Required task: Copy the email header from the DRM mailing list reply below verbatim, keeping every line intact.

Re: [RFC v1 0/4] drm: Add support for DRM_CAP_DEFERRED_OUT_FENCE capability

From: "Michel Dänzer" <michel@daenzer.net>
To: Daniel Vetter <daniel@ffwll.ch>
Cc: Vivek Kasireddy <vivek.kasireddy@intel.com>,
	Dongwon Kim <dongwon.kim@intel.com>,
	dri-devel@lists.freedesktop.org,
	Tina Zhang <tina.zhang@intel.com>,
	Gerd Hoffmann <kraxel@redhat.com>
Subject: Re: [RFC v1 0/4] drm: Add support for DRM_CAP_DEFERRED_OUT_FENCE capability
Date: Mon, 2 Aug 2021 11:19:01 +0200	[thread overview]
Message-ID: <ab6300d6-1cc8-8084-81bc-118156ad8c52@daenzer.net> (raw)

Record set:
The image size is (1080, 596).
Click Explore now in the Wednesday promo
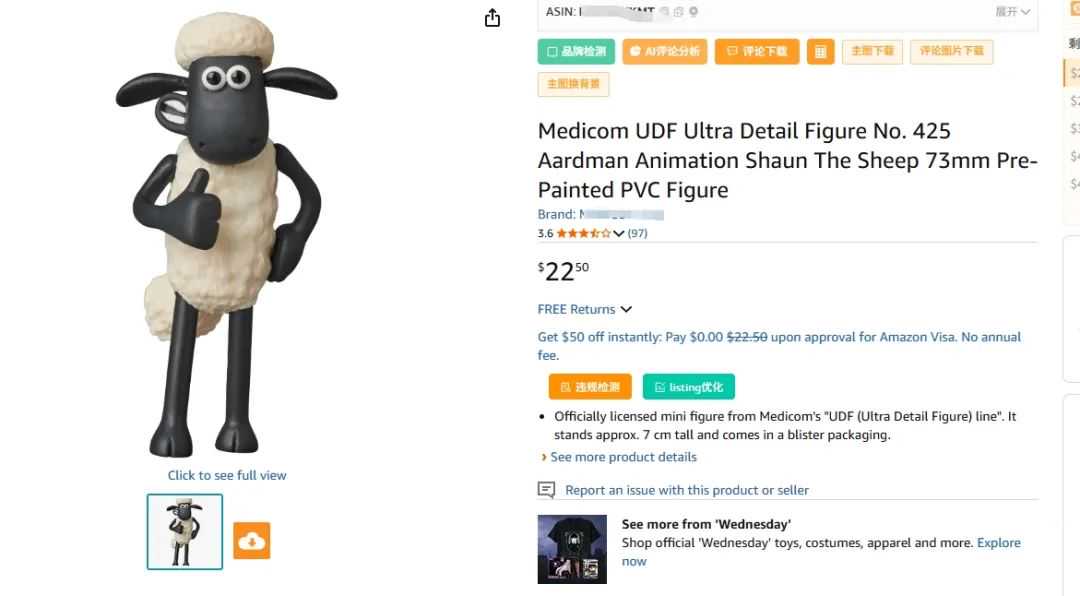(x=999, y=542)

==

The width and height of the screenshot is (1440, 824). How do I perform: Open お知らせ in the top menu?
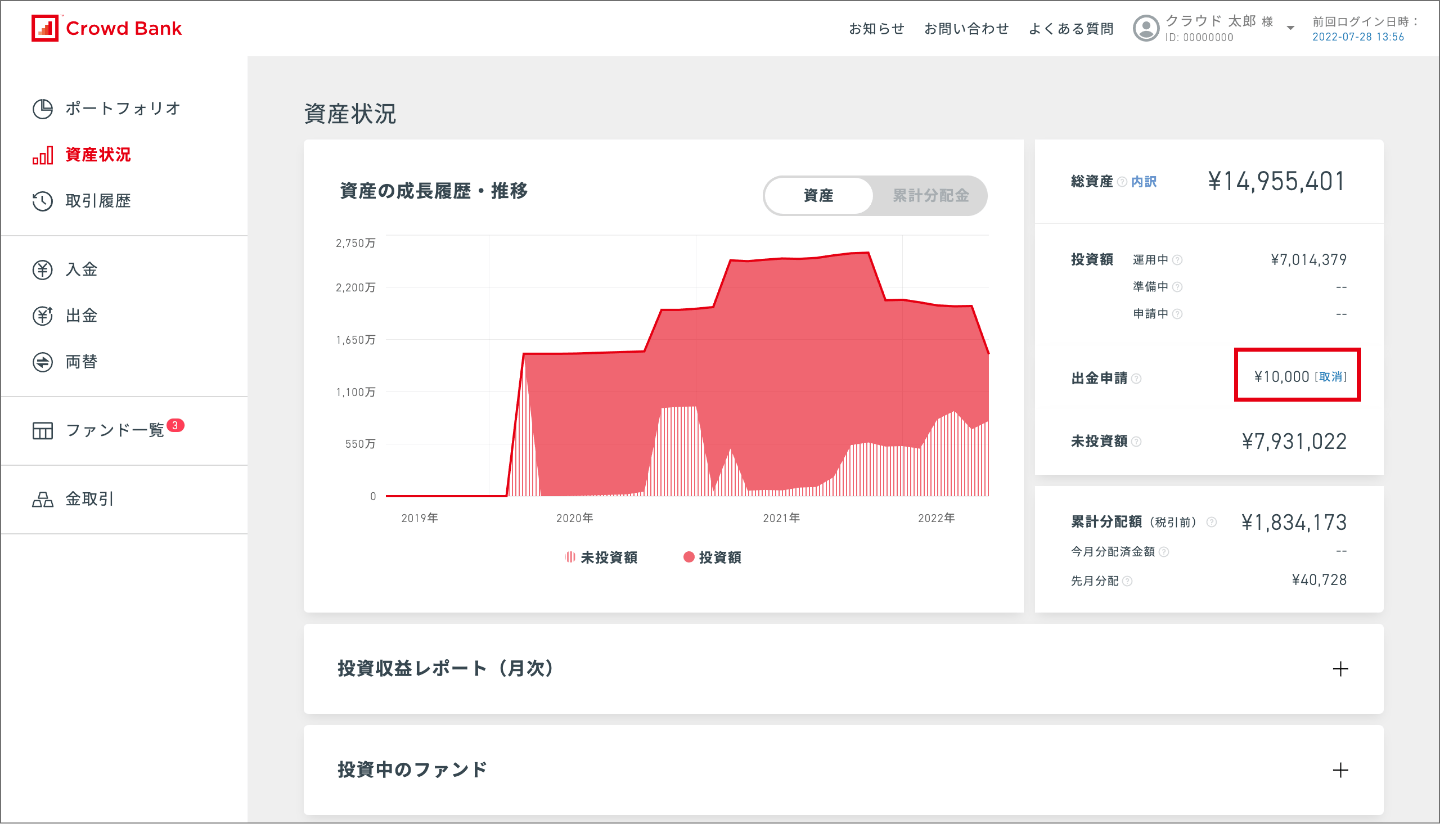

* * *

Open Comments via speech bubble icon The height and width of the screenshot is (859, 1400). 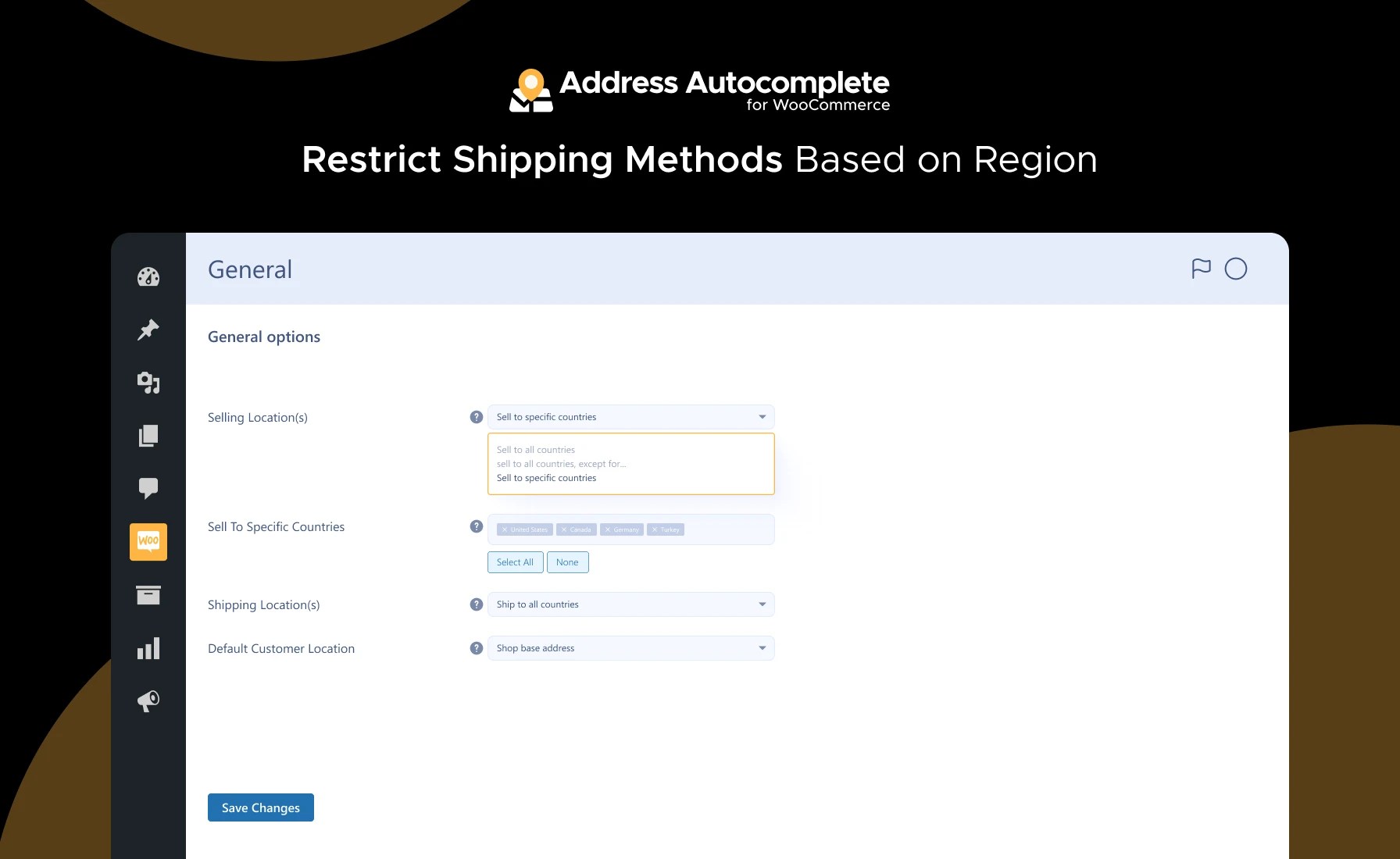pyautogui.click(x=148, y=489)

Output of the exercise:
Re: [RFC v1 0/4] drm: Add support for DRM_CAP_DEFERRED_OUT_FENCE capability

From: "Michel Dänzer" <michel@daenzer.net>
To: Daniel Vetter <daniel@ffwll.ch>
Cc: Vivek Kasireddy <vivek.kasireddy@intel.com>,
	Dongwon Kim <dongwon.kim@intel.com>,
	dri-devel@lists.freedesktop.org,
	Tina Zhang <tina.zhang@intel.com>,
	Gerd Hoffmann <kraxel@redhat.com>
Subject: Re: [RFC v1 0/4] drm: Add support for DRM_CAP_DEFERRED_OUT_FENCE capability
Date: Mon, 2 Aug 2021 11:19:01 +0200	[thread overview]
Message-ID: <ab6300d6-1cc8-8084-81bc-118156ad8c52@daenzer.net> (raw)